Сергей Андреевич Скутаревский — знаменитый ученый, физик, работающий над проблемой беспроволочной передачи электрической энергии. Разрешение этой задачи имело бы величайшее значение для советской России. Скутаревский еще в молодости, будучи студентом, поражен был навязчивой идеей-вопросом: откуда берут световую энергию рыбы на огромных океанских глубинах, откуда берет свое бледное зеленоватое сияние светлячок? Товарищи даже дразнили его: «ну что, — понял, почему светятся рыбы?» Но Скутаревский не обращал внимания на шутки и продолжал искать.
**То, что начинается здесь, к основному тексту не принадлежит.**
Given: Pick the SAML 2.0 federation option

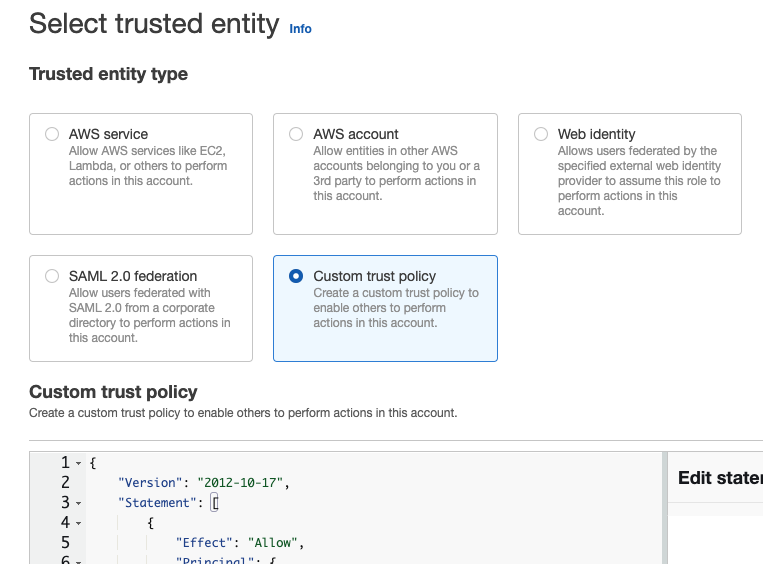Looking at the screenshot, I should point(52,276).
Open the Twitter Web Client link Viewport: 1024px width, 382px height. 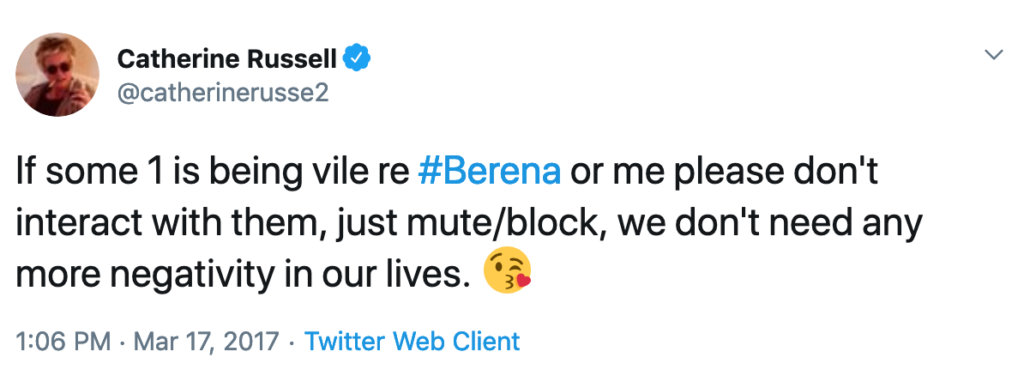point(413,341)
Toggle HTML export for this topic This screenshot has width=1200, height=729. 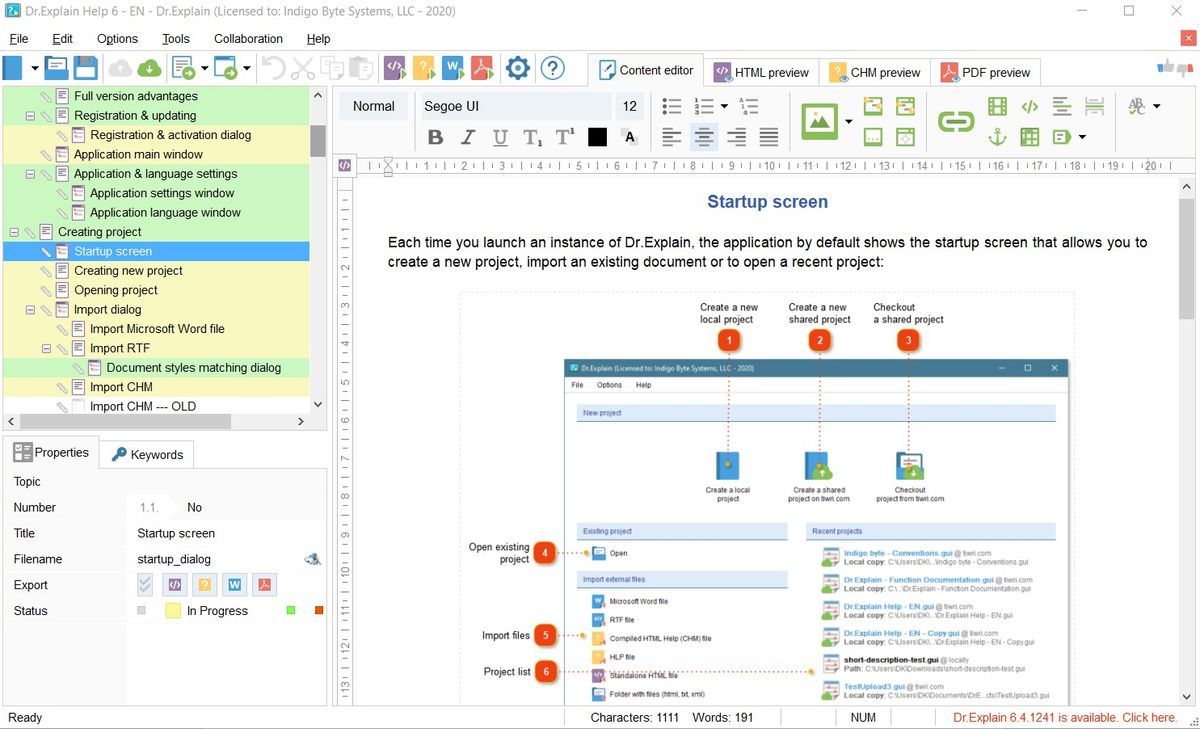pyautogui.click(x=175, y=585)
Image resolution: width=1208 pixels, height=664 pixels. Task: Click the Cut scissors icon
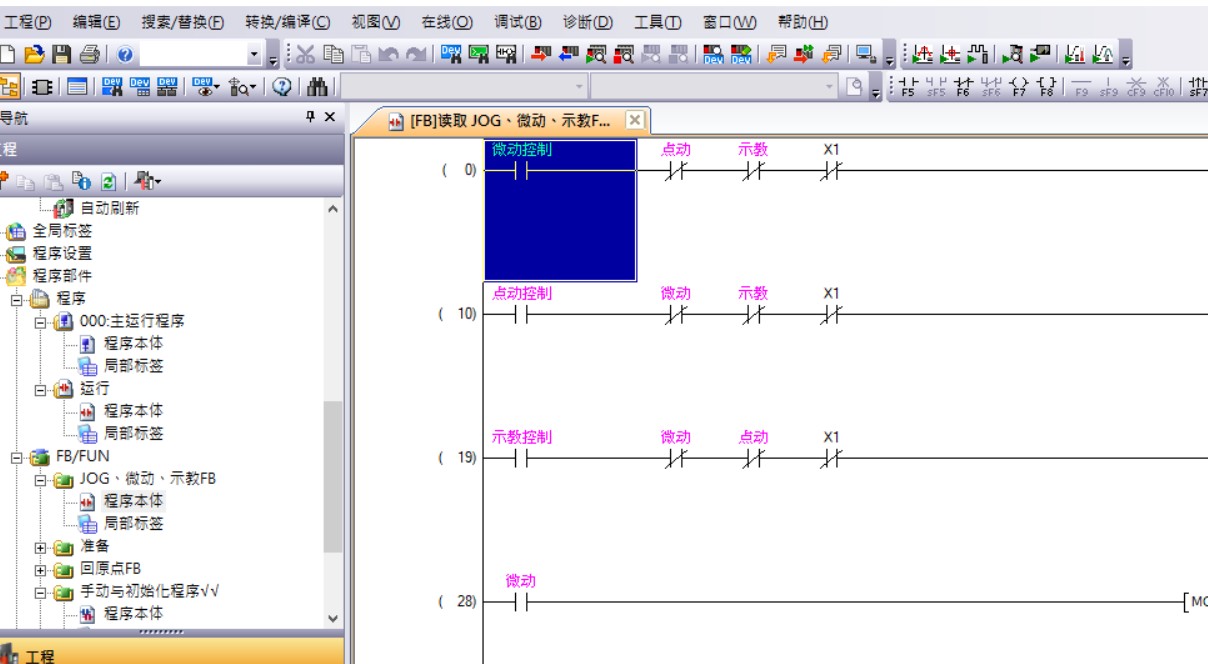[305, 55]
Происходил он из бедной семьи ремесленников. «Молодой ученый вступал в жизнь без лавров, без триумфальных арок, даже без лишней пары штанов; буржуазия еще не видела, за что ей следует платить этому угрюмому босяку», — замечает автор. Вскоре буржуазия увидела, за что ей следует платить Скутаревскому. Он получил кафедру, приобрел громкую известность. Труды его переводились на все языки, Европа и Америка считались с его авторитетом. Настала революция. Однажды Скутаревского вызвал к себе Ленин, носившийся тогда с мыслью об электрификации. В результате аудиенции, подробно описанной Леоновым, Скутаревский стал директором особого института, посвященного исключительно задаче беспроволочной передачи тока, и видной советской «персоной». Сочувствует ли профессор большевикам? Вначале — лишь наполовину. Ленину он ответил уклончиво: «У меня имеются кое-какие сомнения». Но мало-помалу увлечение работой «всероссийского масштаба» начинает перевешивать над сомнениями. Скутаревский — двоящийся образ, противоречивый и глубокий. Он мрачен, угрюм, чудаковат, – и в то же время простодушен и наивен. Один из его бывших приятелей в высшей степени проницательно определяет источник его настроений после очередной беседы о «наших успехах».